Another energy operator - albeit in natural gas rather than coal, Houston-based Crestwood Midstream Partners LP said Monday that it plans to sell $200 million eight-year senior notes.

Junk market sources heard Crestwood was preparing for a roadshow to market the deal to investors, starting on Wednesday.

UBS Securities LLC, BNP Paribas Securities Corp., RBC Capital Markets LLC, and RBS Securities Inc. will be joint bookrunners.

The bonds will be issued through Crestwood Midstream Partners LP and Crestwood Midstream Finance Corp.

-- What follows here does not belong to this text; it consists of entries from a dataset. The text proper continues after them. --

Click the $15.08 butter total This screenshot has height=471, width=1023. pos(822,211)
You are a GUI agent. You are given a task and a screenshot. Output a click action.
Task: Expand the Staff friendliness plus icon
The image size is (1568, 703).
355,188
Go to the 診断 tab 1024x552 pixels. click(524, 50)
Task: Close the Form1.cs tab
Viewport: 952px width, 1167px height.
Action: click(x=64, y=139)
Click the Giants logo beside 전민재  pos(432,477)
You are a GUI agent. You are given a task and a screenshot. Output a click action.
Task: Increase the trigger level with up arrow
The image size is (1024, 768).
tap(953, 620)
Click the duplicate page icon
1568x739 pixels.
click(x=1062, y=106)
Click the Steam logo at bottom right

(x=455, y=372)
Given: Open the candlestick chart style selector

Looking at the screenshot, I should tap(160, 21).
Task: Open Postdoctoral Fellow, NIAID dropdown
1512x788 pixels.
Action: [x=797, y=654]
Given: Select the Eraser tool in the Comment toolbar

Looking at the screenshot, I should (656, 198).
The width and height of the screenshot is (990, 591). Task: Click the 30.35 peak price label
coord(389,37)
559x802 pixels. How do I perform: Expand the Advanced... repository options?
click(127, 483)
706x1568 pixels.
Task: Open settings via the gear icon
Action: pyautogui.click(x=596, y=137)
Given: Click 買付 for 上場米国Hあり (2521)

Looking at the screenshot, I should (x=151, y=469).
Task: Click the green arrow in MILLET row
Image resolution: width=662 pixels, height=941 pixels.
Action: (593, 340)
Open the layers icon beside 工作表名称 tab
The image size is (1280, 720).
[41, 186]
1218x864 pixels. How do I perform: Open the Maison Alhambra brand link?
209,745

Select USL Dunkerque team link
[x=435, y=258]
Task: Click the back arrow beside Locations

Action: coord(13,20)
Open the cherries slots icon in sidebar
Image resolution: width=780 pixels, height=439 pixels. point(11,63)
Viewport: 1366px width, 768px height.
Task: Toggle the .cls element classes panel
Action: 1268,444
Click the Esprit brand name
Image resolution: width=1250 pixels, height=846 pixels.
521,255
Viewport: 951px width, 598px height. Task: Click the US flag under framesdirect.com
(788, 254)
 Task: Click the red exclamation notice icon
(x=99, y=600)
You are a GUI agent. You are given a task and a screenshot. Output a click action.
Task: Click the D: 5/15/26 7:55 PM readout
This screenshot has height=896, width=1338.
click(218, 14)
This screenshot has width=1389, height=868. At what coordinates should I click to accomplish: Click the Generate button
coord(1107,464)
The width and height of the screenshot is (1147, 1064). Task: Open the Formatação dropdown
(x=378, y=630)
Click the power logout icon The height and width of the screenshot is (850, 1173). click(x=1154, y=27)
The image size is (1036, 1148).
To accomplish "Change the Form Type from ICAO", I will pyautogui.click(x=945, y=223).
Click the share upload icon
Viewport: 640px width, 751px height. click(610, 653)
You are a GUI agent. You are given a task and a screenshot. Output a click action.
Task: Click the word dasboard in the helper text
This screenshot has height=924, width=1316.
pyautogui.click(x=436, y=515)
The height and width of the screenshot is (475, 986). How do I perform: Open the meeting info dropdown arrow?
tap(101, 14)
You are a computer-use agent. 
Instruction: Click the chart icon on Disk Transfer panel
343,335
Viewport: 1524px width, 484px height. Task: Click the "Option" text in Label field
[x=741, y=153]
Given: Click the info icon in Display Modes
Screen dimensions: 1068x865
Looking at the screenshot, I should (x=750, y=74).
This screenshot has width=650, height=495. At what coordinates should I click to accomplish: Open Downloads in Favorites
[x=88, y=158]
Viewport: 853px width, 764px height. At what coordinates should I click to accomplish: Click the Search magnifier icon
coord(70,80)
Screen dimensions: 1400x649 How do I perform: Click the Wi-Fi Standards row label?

Crestwood plans to use the proceeds from the offering to finance a portion of its recently announced acquisition of midstream assets in the Fayetteville Shale and the Granite Wash plays from Frontier Gas Services for about $338 million.

Market awaits ADS deal

A deal that has been marketed to investors since surfacing last week and that's expected to come down the chute on Tuesday is ADS Tactical Inc.'s $275 million offering of seven-year senior secured notes, which is expected to yield between 10¾% and 11%, according to junk market sources quoted on Monday.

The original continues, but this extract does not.